- The Washington Times - Sunday, July 18, 2010

Senate Majority Leader Harry Reid, whose re-election bid has been bogged down by poor polling numbers the past year, has a seven-percentage-point lead in a new survey after a volley of aggressive TV ads aimed at his Republican challenger.

It’s the largest independent poll lead this year for the Nevada Democrat over Sharron Angle, a former state assemblywoman and a “tea party” favorite.

“He is no less vulnerable [now], but what he has shown is he is a seasoned campaigner and she is a greenhorn when it comes to general elections,” said Brad Coker of Mason-Dixon Polling & Research, which conducted the survey. “That’s been the difference in the race for the past month.”

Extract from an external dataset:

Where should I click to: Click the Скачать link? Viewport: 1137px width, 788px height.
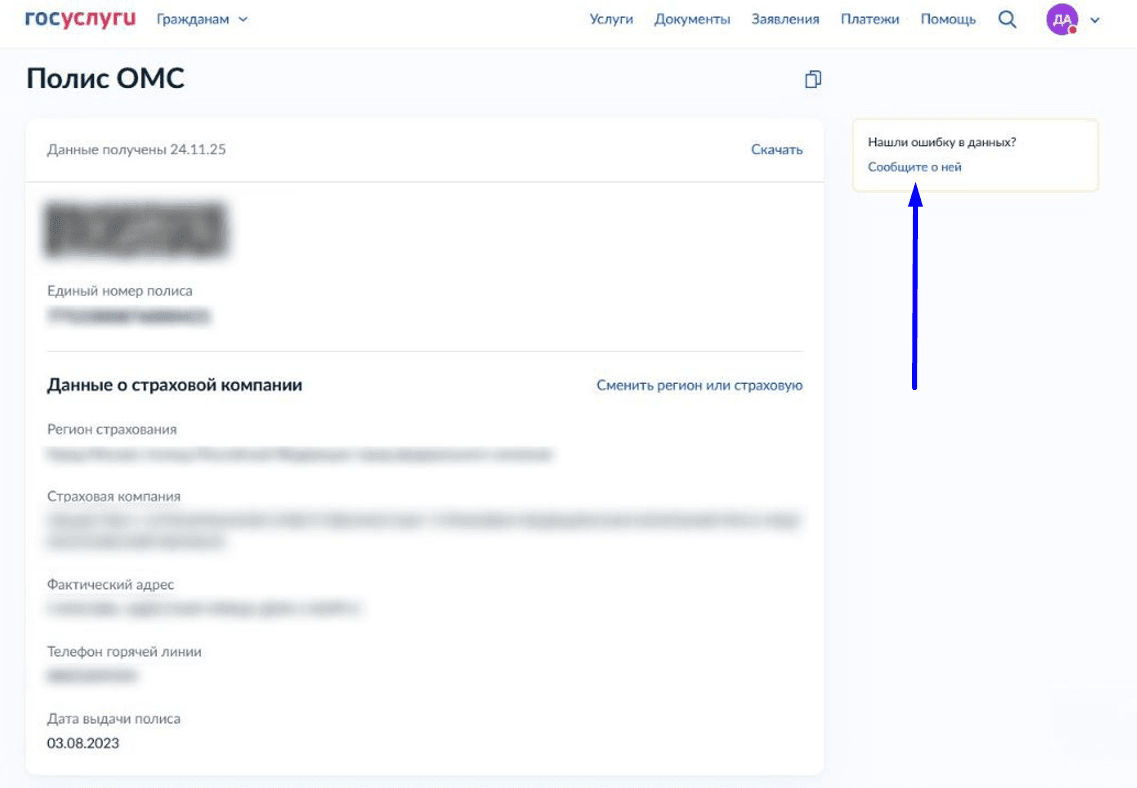[x=776, y=150]
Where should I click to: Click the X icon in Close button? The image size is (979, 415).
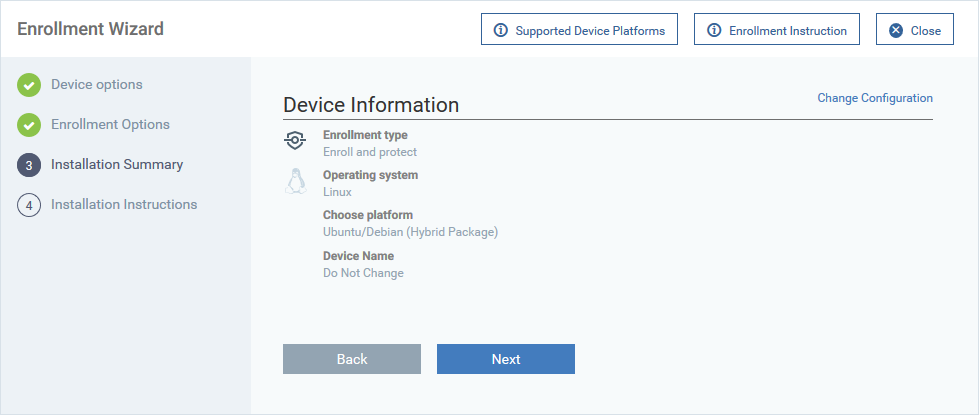pyautogui.click(x=896, y=31)
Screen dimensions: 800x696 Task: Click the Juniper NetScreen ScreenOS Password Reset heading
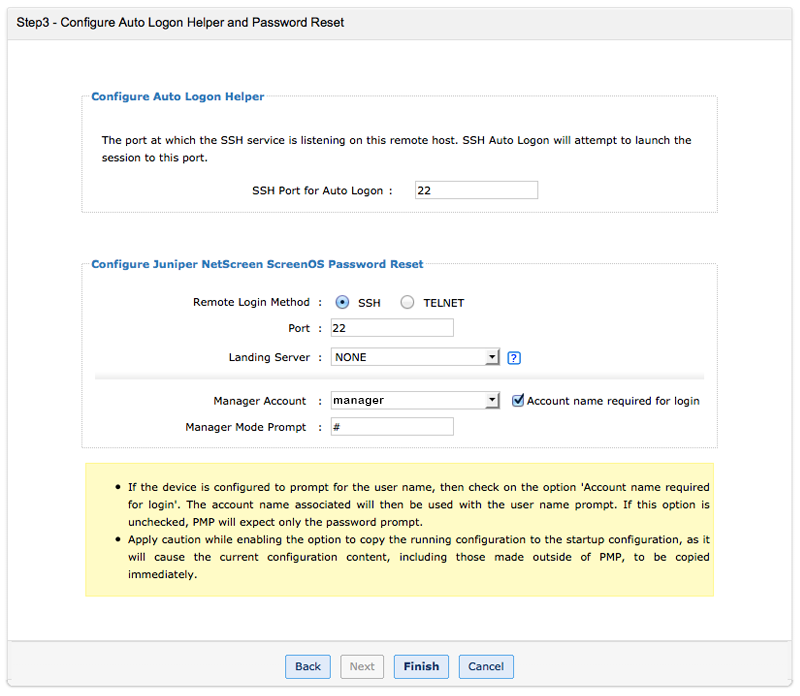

Results of the Mason-Dixon poll, released Friday, show Mr. Reid with 44 percent of the vote, compared with 37 percent for Mrs. Angle.

Ten percent of those polled said they were undecided. Five percent said they would vote for neither candidate, while 4 percent selected “other” in the survey, which was conducted on behalf of the Las Vegas Review-Journal and KLAS-TV Channel 8.

Nevada hasn’t escaped the anti-incumbent and anti-Washington fever spreading throughout the nation. Yet Mr. Reid in recent weeks has successfully focused the campaign away from himself and toward Mrs. Angle and her lack of national political experience.

Mr. Reid and his supporters have tried to portray Mrs. Angle - who is backed by former Republican vice presidential candidate Sarah Palin - as an extreme conservative out of touch with mainstream public views and who would be an ineffective leader.

“It’s not really a case of Harry Reid building strength as much as it is of Harry Reid tearing down Sharron Angle,” Mr. Coker said. “For the last month the race has been, ’Do we want to elect Sharron Angle to the Senate?’ Where Angle needs to turn it back around to ’Do we want to re-elect Harry Reid?’ “

The incumbent, whose campaign holds a sizable cash advantage over Mrs. Angle, has flooded the TV airwaves in recent weeks with attack ads, including a ubiquitous spot in which he takes credit for creating jobs in Nevada while questioning his challenger’s ability to do the same if elected.

“Reid has hammered Angle with a lot of paid advertisements, and she had been hammered by the media for maybe some missteps and some comments that are seen as sort of out of the mainstream, and I think the public is responding to that,” said Kenneth Fernandez, a University of Nevada-Las Vegas political science professor.

In a state suffering with above average unemployment and a sour economy, Mr. Reid’s record of securing millions of federal dollars for Nevada will be difficult for many voters to overlook, Mr. Fernandez added.

“I think prospective voters will say, ’You know what, I don’t love Harry Reid, not for a long shot, but I’m going to vote for him,’ ” he said.

Political experts think it’s too early to concede the race to Mr. Reid because Mrs. Angle has plenty of time to woo undecided voters before the Nov. 2 election.

Mrs. Angle, who trailed significantly in the primary polls before making up ground in the final weeks to win, also has a history of finishing elections strong.

And a Rasmussen Reports poll released three days before the Mason-Dixon survey showed the challenger with a three-percentage-point lead over Mr. Reid.

“All this argument that she’s too conservative and she’s too wacky and too goofy, she can’t get elected, they’ve said that about a lot of Republican candidates in years when the Republican tide was rising,” Mr. Coker said.

“Polls are reliable for about three days before the election,” added Mr. Fernandez. And “2010 is an unpredictable year.”